Game changer for HPC: IBM and NVidia novel architecture
The big annoucnement at SC'13, the International Supercomputing conference sponsored by IEEE and ACM that is in its 25th year and that this year is in Denver, came from an IBM VP, speaking at the Nvidia booth. I believe the VP was Dave Turek.
The annoucement did make the press, even the Wall Street Journal, but the press is not reporting the magnitude of the annoucement, possibly because they were working off press releases rather than the technical details relayed by the IBM VP late in the evening during tonight's opening night gala portion of the conference.
It's more than just marrying Nvidia GPUs to IBM's forthcoming POWER8 processor. POWER7 is what powers Watson, and although the POWER series and the Xeon series leapfrog each other in raw chip benchmarks, IBM engineers its HPCs holistically, with its own POWER CPUs, its own processor boards, and most importantly, its own architecture to maximize throughput. Real-world applications run twice as fast on POWER systems than they do on Xeon systems.
No, what the surprising, and welcome, proclamation from the IBM VP is was "the end of the server in HPC" -- I haven't seen that quote yet in any press covering the general announcement. Anyone who has seen a modern-day "supercomputer" walks away disappointed -- the racks of commodity-like PCs simply strung together with Infiniband. This has led to the modern HPC mantra lament of "We've got compute out the wazoo -- it's I/O we need more of."
That's one reason why Hadoop was a stunning upset to the HPC community. HPC usually completely separates compute from storage, with storage relegated to a system like Lustre. Oh, the file systems are so-called "parallel file systems," but all that really means is that the pipe is made fatter by having multiple parallel pipes each of standard size. At a 30,000 foot PowerPoint view, it's still just two bubbles, one for compute and one for storage, connected by one line.
Hadoop introduced the novel idea of bringing the compute to the storage. (BTW, the other reason for Hadoop's popularity is that the Map/Reduce API and its even higher abstractions of Pig and Hive are orders of magnitude easier to program for than the marriage of MPI/OpenMP that has become the standard in the HPC world. But the easier Map/Reduce API actually comes with a performance penalty, compared to hand-tuned MPI/OpenMP software.)
When the IBM VP said "end of the server," he went on to explain that IBM intends to incorporate GPUs throughout the entire architecture and "workflow" as he put it, including directly into storage devices. He wouldn't elaborate on exactly where else in their architectures that IBM would incorporate GPUs, but he said something to the effect of, "if you study our past architectures and see the direction we were going in and project out into the future, that probably won't be too far off."
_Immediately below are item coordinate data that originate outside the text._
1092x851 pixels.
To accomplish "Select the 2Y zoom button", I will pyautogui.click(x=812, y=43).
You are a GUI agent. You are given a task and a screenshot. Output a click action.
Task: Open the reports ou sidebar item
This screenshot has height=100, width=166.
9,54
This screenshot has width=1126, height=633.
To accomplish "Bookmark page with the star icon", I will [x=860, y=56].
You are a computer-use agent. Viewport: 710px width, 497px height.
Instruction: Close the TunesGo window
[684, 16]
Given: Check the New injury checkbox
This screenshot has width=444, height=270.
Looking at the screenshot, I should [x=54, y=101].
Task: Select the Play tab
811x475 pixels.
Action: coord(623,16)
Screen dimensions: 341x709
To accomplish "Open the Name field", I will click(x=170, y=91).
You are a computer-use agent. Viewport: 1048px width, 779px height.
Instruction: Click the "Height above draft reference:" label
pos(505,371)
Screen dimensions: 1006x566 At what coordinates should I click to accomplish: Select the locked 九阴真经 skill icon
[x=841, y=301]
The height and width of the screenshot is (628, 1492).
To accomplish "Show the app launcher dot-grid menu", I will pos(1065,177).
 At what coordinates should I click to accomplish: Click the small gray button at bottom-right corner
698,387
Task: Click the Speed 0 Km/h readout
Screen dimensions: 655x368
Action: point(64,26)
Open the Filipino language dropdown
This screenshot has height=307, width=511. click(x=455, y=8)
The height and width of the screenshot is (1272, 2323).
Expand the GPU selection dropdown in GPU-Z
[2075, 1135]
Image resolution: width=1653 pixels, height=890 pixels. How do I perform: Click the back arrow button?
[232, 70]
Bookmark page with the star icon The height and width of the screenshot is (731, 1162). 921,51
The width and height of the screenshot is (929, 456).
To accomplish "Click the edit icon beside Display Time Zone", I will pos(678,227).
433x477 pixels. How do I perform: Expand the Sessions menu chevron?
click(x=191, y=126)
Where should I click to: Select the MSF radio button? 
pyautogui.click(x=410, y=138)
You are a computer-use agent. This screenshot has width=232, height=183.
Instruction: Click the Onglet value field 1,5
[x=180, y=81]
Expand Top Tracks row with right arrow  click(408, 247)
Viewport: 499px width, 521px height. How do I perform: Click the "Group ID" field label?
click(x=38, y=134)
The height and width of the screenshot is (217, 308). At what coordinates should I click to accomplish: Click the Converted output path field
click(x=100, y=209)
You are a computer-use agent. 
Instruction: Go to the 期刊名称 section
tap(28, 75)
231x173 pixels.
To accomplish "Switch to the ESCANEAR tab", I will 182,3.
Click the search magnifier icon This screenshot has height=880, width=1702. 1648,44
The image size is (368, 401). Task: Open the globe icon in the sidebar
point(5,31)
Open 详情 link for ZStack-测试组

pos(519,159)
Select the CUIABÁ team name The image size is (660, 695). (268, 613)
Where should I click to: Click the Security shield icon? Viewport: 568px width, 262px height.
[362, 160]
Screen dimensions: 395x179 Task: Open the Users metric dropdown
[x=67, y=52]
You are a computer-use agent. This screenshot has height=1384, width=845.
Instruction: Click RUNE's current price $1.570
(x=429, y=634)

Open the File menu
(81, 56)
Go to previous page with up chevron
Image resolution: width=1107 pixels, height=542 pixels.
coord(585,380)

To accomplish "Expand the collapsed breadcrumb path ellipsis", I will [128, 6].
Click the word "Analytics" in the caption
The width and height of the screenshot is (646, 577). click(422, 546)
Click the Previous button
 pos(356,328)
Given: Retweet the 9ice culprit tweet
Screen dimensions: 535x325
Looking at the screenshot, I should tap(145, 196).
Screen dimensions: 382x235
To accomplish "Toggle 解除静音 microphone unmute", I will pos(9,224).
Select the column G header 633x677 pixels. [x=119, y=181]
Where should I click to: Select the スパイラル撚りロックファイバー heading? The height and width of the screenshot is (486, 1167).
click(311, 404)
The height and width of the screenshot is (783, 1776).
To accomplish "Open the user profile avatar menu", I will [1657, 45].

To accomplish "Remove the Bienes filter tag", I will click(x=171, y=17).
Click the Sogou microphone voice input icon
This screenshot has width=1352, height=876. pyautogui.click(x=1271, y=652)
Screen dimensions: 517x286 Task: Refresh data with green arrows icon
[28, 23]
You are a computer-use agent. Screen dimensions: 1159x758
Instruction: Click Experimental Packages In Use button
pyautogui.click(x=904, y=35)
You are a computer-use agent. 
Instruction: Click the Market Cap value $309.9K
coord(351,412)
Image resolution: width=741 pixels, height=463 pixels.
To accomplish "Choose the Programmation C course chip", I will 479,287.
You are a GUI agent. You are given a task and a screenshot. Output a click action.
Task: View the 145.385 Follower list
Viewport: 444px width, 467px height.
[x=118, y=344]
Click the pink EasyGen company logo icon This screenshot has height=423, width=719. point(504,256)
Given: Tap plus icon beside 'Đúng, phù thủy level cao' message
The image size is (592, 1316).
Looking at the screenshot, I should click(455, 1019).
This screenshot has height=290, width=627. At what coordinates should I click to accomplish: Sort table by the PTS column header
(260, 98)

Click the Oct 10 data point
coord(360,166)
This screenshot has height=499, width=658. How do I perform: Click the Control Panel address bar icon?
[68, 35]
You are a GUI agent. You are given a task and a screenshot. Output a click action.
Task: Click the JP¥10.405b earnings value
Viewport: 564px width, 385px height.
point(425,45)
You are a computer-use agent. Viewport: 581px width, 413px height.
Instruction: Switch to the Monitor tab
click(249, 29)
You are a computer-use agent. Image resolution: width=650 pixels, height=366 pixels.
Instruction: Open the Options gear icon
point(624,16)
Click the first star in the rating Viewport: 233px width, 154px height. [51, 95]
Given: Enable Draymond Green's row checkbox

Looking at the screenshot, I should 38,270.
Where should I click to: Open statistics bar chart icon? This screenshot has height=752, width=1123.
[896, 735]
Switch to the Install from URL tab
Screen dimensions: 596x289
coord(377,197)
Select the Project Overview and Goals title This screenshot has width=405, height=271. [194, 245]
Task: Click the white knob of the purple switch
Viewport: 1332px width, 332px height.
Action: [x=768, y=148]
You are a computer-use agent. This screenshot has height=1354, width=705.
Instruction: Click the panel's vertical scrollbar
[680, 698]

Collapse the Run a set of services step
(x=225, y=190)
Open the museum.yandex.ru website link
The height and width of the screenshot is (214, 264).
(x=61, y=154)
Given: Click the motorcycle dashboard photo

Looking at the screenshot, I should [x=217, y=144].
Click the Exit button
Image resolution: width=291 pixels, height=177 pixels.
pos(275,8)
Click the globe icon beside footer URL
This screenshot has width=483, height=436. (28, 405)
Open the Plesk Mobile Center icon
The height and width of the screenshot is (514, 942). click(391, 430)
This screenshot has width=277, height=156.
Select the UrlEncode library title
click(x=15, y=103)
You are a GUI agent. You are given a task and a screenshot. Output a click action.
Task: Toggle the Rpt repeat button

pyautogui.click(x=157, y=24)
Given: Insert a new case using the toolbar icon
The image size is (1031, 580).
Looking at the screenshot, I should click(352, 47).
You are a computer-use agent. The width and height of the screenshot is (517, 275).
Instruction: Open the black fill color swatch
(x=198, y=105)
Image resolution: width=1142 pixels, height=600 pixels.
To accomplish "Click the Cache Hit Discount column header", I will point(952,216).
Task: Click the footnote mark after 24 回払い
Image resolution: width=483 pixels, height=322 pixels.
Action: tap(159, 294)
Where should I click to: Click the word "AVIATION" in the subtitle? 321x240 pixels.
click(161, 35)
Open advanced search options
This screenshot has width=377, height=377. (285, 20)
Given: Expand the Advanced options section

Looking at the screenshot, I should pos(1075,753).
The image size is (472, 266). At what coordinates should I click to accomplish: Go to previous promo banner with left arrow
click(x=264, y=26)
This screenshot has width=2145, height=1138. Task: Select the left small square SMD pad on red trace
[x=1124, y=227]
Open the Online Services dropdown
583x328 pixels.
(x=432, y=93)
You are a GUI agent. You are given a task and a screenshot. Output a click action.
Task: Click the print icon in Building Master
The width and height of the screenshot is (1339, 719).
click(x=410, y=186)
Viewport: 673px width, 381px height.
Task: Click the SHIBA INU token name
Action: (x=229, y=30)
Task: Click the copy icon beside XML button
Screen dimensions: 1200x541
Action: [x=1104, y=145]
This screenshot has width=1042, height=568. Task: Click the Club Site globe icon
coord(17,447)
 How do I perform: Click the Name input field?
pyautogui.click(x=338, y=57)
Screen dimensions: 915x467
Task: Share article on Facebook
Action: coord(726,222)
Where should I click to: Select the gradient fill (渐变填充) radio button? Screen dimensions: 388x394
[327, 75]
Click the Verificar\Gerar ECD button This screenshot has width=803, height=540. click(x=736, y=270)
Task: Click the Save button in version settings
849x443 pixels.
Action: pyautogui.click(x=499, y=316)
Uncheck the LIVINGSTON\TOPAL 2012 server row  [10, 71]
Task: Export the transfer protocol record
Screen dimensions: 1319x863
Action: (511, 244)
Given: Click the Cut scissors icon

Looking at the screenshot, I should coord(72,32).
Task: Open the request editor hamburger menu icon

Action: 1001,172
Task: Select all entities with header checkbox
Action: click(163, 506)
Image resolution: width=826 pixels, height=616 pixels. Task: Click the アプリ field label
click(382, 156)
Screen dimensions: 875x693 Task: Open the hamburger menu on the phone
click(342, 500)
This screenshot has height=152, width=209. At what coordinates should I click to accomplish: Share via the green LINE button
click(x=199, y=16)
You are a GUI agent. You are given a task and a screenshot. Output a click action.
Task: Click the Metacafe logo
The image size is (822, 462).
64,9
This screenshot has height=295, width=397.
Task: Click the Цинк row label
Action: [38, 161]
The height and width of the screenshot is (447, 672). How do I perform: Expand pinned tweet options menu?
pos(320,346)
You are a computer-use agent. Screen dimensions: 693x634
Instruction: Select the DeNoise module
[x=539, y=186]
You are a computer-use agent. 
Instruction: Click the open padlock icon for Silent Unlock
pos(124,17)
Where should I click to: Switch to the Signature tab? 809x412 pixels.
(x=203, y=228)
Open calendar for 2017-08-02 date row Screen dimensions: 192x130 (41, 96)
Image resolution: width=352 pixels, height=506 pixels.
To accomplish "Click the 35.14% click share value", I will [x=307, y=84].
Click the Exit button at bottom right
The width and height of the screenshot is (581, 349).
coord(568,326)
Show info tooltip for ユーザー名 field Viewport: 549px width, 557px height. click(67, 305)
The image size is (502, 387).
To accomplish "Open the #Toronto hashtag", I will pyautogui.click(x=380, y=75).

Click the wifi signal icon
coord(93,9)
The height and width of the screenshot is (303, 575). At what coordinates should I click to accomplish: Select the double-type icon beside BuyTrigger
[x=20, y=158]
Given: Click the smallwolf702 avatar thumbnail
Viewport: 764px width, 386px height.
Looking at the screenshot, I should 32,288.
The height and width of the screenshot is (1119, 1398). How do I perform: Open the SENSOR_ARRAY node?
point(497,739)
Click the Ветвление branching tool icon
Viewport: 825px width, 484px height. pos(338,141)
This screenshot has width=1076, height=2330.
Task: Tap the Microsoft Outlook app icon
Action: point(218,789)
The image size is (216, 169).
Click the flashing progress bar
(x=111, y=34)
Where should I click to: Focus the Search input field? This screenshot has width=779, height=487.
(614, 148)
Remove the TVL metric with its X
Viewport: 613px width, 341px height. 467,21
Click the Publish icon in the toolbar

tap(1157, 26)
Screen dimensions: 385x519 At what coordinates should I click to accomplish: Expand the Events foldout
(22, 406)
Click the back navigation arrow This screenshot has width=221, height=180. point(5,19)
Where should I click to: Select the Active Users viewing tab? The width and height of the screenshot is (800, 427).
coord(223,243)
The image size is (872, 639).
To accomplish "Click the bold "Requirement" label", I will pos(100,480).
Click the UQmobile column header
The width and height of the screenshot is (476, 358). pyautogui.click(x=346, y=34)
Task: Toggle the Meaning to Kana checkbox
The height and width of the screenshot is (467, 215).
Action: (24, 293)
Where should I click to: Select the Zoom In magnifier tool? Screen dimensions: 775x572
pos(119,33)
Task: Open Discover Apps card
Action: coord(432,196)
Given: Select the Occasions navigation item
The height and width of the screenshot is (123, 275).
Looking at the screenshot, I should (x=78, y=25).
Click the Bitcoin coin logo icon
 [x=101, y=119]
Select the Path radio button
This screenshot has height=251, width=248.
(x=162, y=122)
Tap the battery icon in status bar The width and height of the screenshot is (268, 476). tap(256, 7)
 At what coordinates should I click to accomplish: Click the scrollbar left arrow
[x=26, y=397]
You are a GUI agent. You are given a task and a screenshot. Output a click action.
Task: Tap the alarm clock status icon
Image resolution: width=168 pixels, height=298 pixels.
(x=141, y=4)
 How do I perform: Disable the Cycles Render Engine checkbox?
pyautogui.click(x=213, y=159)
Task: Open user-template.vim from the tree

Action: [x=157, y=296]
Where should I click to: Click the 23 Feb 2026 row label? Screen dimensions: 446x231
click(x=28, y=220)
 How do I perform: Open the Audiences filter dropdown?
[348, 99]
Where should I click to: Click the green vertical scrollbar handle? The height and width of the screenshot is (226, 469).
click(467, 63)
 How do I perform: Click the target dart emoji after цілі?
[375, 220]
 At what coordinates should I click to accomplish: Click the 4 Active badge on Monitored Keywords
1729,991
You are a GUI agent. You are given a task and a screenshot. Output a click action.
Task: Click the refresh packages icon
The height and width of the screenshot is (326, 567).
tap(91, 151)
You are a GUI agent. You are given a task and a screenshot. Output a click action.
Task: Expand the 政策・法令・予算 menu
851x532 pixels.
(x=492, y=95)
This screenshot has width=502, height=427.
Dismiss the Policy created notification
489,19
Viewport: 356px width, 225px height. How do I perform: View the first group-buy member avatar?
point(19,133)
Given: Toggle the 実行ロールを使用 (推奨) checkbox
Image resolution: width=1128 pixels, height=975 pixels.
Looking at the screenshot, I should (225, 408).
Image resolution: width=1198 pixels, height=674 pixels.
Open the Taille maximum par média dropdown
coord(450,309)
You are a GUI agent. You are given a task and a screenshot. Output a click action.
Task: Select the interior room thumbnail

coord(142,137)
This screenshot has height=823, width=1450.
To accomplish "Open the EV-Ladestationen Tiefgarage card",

This is quite a change from 2009, when Dave Turek said:
One of the big names in HPC, IBM, is taking a more reserved attitude towards GPUs. Dave Turek, VP of Deep Computing, notes that the company currently has no GPUs in its portfolio. 'The use of GPUs is very embryonic and we are proceeding at an appropriate pace.' He believes the industry has entered a period of evaluation that will last between 18 to 24 months and there will be a gradual dissemination into more conventional segments.
Putting GPU in the storage is taking the Hadoop idea of bringing compute to storage to the next level.
It's a whole new paradigm in HPC. The chapter of the past two decades of "lots of servers + Infiniband" is about to be closed, and a new one opened by IBM and Nvidia.